I chuckle politely before pushing through the swinging double doors leading to the kitchen. It’s a little quieter back here. No cameras or boom mics. No crowds. Just a producer with an overworked clipboard, Rona, and a makeup artist painting her face. Her palette is spread over the stainless steel island where I paint our cakes.
Rona looks afraid. She’s not even trying to hide it. She smiles through it, though, giving me a genuine grin when she sees me, bright and happy as a
lways.
I envy her that.
“How’s it going out there?” she asks.
“Crowded, but good.”
“We’ll be setting up most of our shots back here,” the producer informs me. She’s an older woman with proudly gray hair, warm, brown eyes, and a name I can’t remember. “After the establishing shots of the interior, the display cases, and the outside of the building, we’ll focus mainly on your process. We’ll be out of your hair soon.”
“Take your time.”
“She doesn’t mean that,” Rona teases.
I smile. “I’m trying to.”
“Lilly does most of the bookkeeping. Having our doors closed makes her nervous.”
“Trust me, you’ll have a boost after the episode airs,” the producer assures me, checking her cell phone.
“That’s what I keep telling her. That and I wish you guys could have been here yesterday.”

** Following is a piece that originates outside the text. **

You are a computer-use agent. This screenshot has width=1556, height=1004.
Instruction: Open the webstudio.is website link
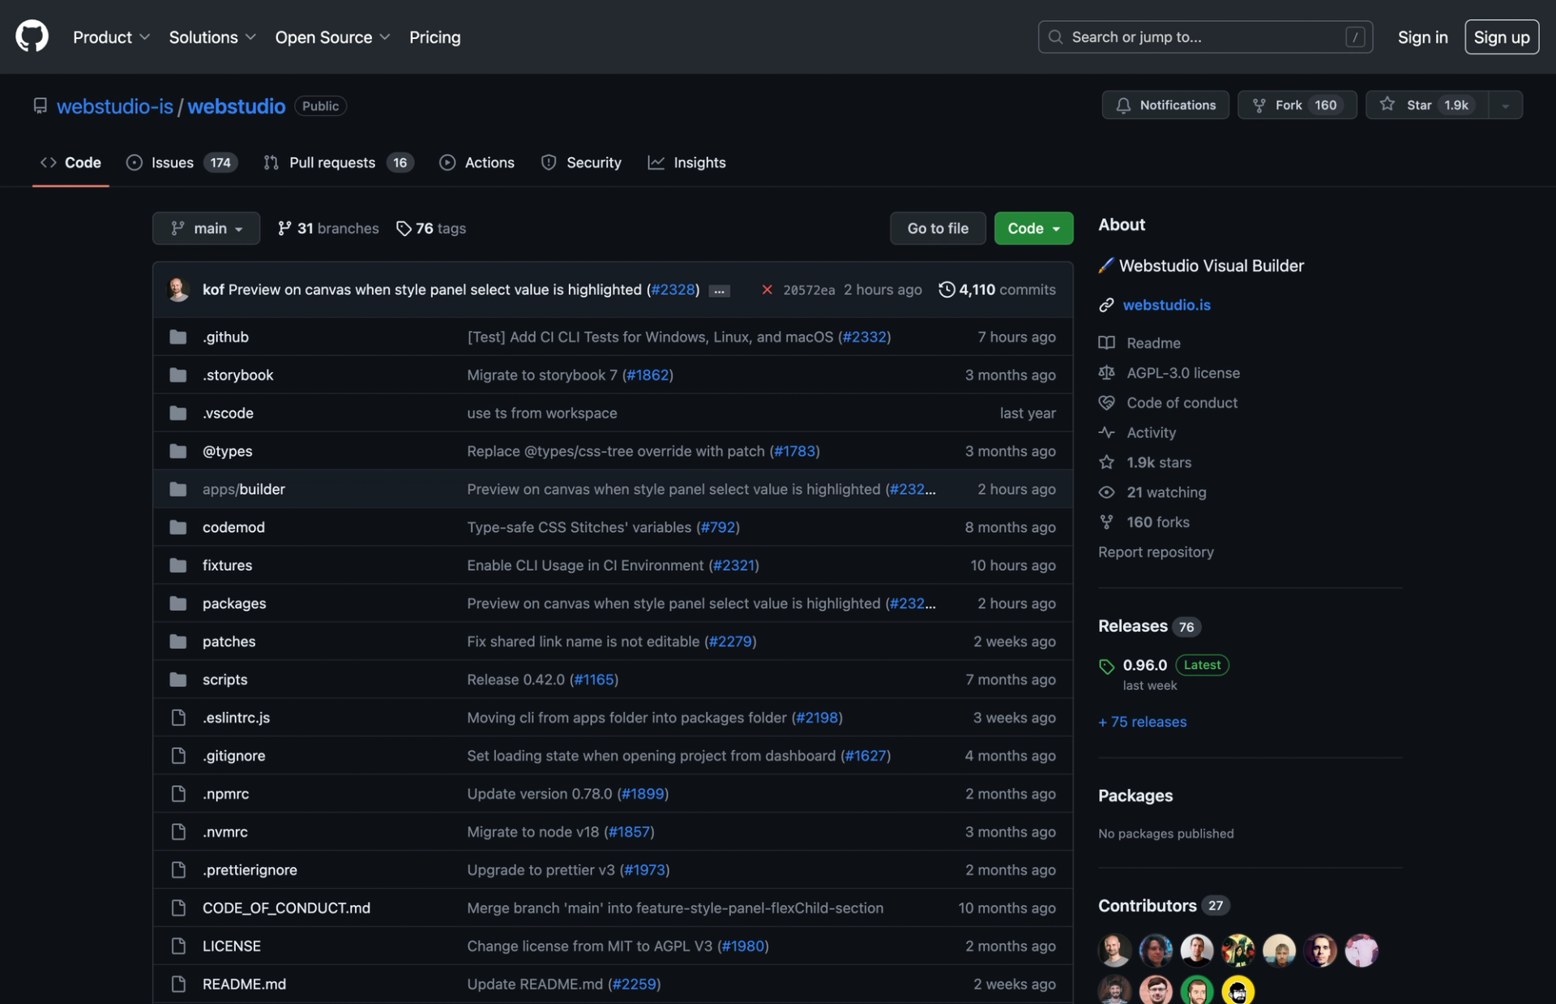[1166, 305]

“I heard you had a big job.”
“We did.” Rona’s eyes sparkle playfully. “Plus, Lilly met a guy.”
“Here we go,” I groan.
The makeup artist turns her darkly shadowed eyes to me with a curious grin. “Ooh. Is he hot?”
“Smoking,” Rona confirms.
“He’s not that hot,” I protest feebly.
“Seriously? You’re gonna try to downplay Colt Avery?”
“Colt Avery?!” the makeup girl exclaims. She whips her phone out of her back pocket, her short, black lacquered nails flying over its surface. She turns it to Rona. “This Colt Avery, from the Los Angeles Kodiaks?”
“That’s him. I mean, I think he was wearing a shirt when she met him, but—oh no hold on. Still looking,” she objects when the makeup girl goes to take her phone away. “Aaaaaaaand I’m good. Thanks. I get why you keep him as your screensaver.”
“I’d have him as my breakfast if I could.” She stows her phone, giving me a wicked grin. “Did you sleep with him?”
“Three times in thirty minutes,” I deadpan. “It was epic.”
“Are you for real?”
“Are you? No, I didn’t sleep with him. I talked to him. That’s all.”
“You’re crazy! You don’t talk to a guy like that. You hop on and go for the ride of your life.” She picks up a brush, giving me a cursory look. “You’re cute. I bet he would have banged you if you asked.”